The Saint's Lady
- Author: Joy Martin
- Language: English
- Series: The Saint
- Genre: Mystery
- Publisher: NA
- Publication date: Unpublished; written 1979
- Publication place: United Kingdom
- Media type: Manuscript

= The Saint's Lady =

1979 novel by Joy Martin

The Saint's Lady is an unpublished novel by Joy Martin featuring the character of criminal-turned-detective Simon Templar (alias "The Saint") who had been created by Leslie Charteris in 1928.

According to the book The Saint: A Complete History in Print, Radio, Film and Television 1928-1992 by Burl Barer, Martin sent her manuscript to Leslie Charteris as a present in 1979. On its own, this would qualify the novel as no more than fan fiction.

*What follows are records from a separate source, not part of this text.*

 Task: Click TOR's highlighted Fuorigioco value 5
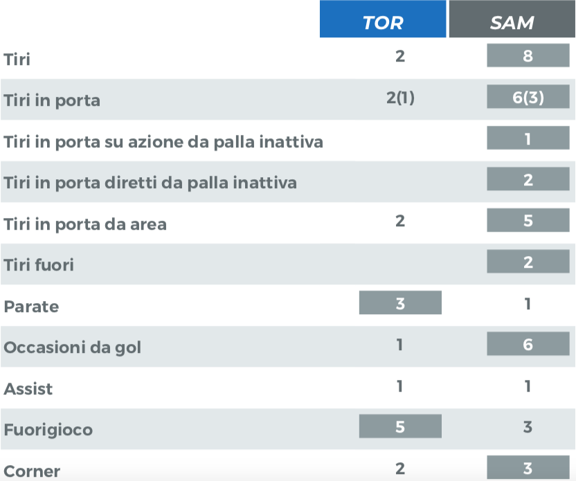pyautogui.click(x=400, y=426)
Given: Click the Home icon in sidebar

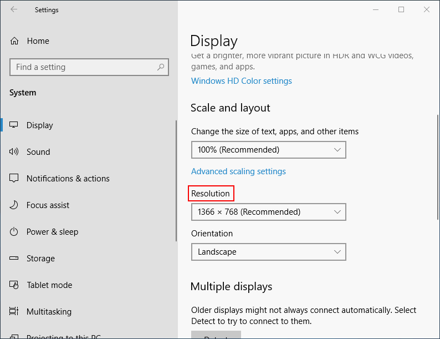Looking at the screenshot, I should 14,41.
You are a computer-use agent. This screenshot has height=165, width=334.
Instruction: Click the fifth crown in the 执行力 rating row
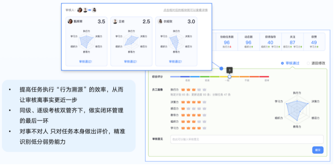coord(204,89)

However Charteris, who at the time was editing a series of continuation books featuring The Saint (he had stopped writing the character full-time in 1963) was impressed enough by the manuscript to offer it to the British publishers of the Saint series, Hodder & Stoughton, for publication as the next book in the series.

Barer writes that Hodder & Stoughton rejected the manuscript, apparently on the grounds that Martin had made Templar sound too Scottish.

The manuscript is in the archives at Boston University.

Although Barer does not describe the plot of The Saint's Lady, he does quote from the book, and it is notable that the novel would have seen the return of Templar's longtime girlfriend/partner Patricia Holm after an absence from the Saint series of more than 30 years (her most recent appearance as of 1979 having been in the 1948 short story collection Saint Errant. It is not known, however, if the title is a direct reference to Holm. Martin would have also become the first woman to publish an English-language Saint novel, although it is not known whether she would have received author credit on the cover as at this time the practice was for the books to be credited to Charteris (with the collaborative authors credited inside).

This is not the only Saint novel to remain unpublished. Barer also provides an outline of Bet on the Saint, a 1968 collaboration between Charteris and Fleming Lee based on a Saint comic strip storyline, which was rejected by Doubleday (Charteris' American publishers). And, recently, an unpublished Charteris manuscript from the early 1940s, The Saint's Second Front, has been discovered.

Also, according to "The Saintly Bible", Ian Dickerson was at one time developing a novel out of an unrealized film project entitled Son of the Saint. As of 2020 this book has yet to see print.